*** Alıntı metin
Paylaş
Gazeteci arkadaşımız, Burak Elmas’a soruyor:
“Sayın başkan nereden çıktı bu sürpriz ayrılık kararı? Sebebini söyleyebilir misiniz?”
Elmas, “Ben ve yönetim kurulu arkadaşlarımız öyle karar verdik” diye geçiştiriyor ama ‘bizimkiler’ inatçı ve ısrarlı!
“Peki sebep? Sebep ne sayın başkan?” diye yineliyorlar sorularını...
Hangi birini söylesin, nasıl söylesin sayın başkan. Söyleyip de “Ağabeyim” dediği Terim’i incitsin...
Maalesef şu; adı ‘Süper Lig puan tablosu’ iken, Galatasaraylılar için adeta ‘hüsran tablosu’ haline gelen durum bile ‘bizimkiler için’ yeterli olmuyor.
Kimse bunun sebeplerinden birinin; ligin yanı sıra kupada da bir alt ligin küme düşme potasındaki Denizlispor karşısında yaşanan o tarihi hezimet olabileceğini kestiremiyor.
Kimse sebeplerden birinin; transferlerdeki hayal kırıklıkları olabileceğini aklına getiremiyor.
Kimse sebeplerden birinin; hocanın sorumsuzca davranışlarıyla takımını yalnız bırakma huyun dan bir türlü vazgeçmeme olabileceğini düşünmüyor.
Kimse sebeplerden birinin; ekonomik krizde bile dış pazara dört gözle baktığı bir yerde, alt yapıya adeta yan gözle bakar hale gelmesi olabileceğini düşünemiyor.
Gören de duyan da 20. haftada liderden 22 puan geriye düşen lig 12.’si bir takımın hocasından değil de, liderin 2 puan gerisinde 2. sırada bulunan bir teknik adamdan bahsedildiğini sanacak!
ASLINDA SEBEP ÇOK DA GÖREN GÖZ YOK
Çok değil, kısa bir süre önce; geçen sezonunun çifte kupalı teknik adamıyla sorgusuz-sualsiz yolların ayrıldığın bir yerde, onca sebebe rağmen sayın Burak Elmas’ın adeta ahiret sualine çekilmesi tuhaf değil mi sizce?
Bence asıl merak edilmesi gereken, bunun sebebi?
******
*** Sağlanan bilgiler
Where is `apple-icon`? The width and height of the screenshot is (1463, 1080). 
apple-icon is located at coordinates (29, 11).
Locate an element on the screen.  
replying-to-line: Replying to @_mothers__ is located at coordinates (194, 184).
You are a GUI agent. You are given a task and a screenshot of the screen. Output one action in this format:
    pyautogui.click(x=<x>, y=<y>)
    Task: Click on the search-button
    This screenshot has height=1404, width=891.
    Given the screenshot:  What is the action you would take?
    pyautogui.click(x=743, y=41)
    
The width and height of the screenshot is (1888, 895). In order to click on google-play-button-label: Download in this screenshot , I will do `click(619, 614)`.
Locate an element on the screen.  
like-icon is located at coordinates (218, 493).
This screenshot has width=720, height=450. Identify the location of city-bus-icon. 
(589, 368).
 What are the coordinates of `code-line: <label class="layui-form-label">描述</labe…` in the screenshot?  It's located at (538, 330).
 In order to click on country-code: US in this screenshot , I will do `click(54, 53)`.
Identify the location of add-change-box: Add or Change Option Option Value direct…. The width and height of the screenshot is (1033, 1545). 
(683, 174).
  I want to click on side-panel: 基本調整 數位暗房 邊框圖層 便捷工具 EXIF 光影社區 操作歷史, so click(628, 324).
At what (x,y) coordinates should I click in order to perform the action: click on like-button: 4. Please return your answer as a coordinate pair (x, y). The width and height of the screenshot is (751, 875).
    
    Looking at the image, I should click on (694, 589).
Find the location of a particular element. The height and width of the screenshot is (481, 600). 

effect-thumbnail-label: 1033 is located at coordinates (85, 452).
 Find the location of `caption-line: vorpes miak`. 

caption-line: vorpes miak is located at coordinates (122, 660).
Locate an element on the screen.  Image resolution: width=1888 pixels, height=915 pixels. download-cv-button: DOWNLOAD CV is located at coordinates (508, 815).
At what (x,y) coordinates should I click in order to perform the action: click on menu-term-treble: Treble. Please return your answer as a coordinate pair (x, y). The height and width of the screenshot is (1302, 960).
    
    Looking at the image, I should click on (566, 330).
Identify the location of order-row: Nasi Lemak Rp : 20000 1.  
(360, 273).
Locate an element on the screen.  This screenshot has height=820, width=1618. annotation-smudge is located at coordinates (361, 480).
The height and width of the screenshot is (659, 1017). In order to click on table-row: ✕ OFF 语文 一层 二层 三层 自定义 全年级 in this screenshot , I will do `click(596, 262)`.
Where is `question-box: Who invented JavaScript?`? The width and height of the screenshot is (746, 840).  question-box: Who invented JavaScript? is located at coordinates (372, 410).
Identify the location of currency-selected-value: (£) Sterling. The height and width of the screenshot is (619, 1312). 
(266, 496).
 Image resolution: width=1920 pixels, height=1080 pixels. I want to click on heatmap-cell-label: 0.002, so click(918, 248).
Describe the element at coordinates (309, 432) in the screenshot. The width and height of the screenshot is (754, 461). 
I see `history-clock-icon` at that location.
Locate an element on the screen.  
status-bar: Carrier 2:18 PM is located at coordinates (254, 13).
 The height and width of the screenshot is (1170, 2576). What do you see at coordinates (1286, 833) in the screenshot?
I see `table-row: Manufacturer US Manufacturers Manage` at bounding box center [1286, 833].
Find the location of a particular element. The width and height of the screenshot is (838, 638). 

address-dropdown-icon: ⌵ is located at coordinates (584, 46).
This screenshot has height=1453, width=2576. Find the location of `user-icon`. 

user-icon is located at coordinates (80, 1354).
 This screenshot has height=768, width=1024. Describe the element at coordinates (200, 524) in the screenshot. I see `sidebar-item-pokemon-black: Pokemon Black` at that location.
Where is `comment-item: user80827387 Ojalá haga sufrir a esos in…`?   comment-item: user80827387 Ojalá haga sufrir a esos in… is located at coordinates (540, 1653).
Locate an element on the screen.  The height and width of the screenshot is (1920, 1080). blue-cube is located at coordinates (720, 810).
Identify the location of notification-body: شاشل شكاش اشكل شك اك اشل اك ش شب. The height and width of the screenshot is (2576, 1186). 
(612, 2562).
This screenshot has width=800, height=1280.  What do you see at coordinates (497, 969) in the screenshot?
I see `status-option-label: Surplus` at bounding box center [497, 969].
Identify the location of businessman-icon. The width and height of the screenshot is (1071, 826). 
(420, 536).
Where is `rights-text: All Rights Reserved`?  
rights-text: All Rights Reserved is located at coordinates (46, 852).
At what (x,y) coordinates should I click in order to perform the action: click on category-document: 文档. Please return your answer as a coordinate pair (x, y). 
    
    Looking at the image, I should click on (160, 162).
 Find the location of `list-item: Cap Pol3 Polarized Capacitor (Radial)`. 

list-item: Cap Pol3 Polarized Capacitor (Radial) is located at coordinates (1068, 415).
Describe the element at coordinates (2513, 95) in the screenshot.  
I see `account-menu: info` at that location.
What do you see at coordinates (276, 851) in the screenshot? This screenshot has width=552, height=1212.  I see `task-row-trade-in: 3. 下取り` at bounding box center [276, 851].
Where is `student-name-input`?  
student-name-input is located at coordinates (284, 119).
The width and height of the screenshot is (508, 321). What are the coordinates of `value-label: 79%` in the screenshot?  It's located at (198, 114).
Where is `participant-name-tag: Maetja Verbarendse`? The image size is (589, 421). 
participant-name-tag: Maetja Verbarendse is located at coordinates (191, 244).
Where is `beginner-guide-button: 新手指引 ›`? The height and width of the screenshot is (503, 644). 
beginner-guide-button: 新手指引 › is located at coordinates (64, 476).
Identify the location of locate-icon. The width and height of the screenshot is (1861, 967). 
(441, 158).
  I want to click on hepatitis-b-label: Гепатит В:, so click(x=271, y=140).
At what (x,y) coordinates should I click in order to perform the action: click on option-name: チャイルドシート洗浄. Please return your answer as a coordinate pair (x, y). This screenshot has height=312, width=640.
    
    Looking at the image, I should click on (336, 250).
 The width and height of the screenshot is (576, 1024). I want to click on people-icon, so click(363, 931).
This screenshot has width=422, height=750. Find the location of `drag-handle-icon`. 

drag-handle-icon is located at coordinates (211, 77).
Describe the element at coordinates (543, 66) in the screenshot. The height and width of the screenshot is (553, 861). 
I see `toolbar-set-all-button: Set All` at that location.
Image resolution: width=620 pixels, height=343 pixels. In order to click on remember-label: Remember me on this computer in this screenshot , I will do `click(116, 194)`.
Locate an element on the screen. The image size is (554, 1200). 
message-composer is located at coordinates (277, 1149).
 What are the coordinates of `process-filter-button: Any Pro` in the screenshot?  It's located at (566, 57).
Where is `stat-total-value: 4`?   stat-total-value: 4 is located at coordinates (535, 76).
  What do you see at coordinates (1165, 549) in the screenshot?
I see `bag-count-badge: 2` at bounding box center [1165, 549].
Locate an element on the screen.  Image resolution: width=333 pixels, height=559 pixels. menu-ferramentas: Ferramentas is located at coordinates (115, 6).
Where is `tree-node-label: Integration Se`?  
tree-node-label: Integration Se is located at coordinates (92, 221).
******
◆ Etkinlik listesi
1. Alıntı metne göre şu soruları yanıtlayın:
(a) Takım 20. haftada ligde kaçıncı sırada ve liderin kaç puan gerisinde?
(b) Kupadaki tarihi hezimet hangi takım karşısında yaşandı?
(c) Burak Elmas kime "Ağabeyim" diyor?
2. Aşağıdaki ifadelerin alıntı metinle uyuşup uyuşmadığını belirtin. Her biri için evet ya da hayır deyin ve metindeki belirleyici sözleri aynen aktarın.
(a) Burak Elmas ayrılık kararını tek başına verdiğini söylüyor.
(b) Gazeteciler ilk yanıttan sonra soru sormayı bırakıyor.
(c) Denizlispor bir alt ligde küme düşme potasında bulunuyor.
Kayıtlara ihtiyacınız olmayacak.

◆ Verilen yanıtlar
1.
(a) Ligde 12. sırada ve liderin 22 puan gerisinde.
(b) Denizlispor karşısında.
(c) Terim'e.

2.
(a) Hayır: "Ben ve yönetim kurulu arkadaşlarımız öyle karar verdik"
(b) Hayır: "“Peki sebep? Sebep ne sayın başkan?” diye yineliyorlar sorularını"
(c) Evet: "bir alt ligin küme düşme potasındaki Denizlispor"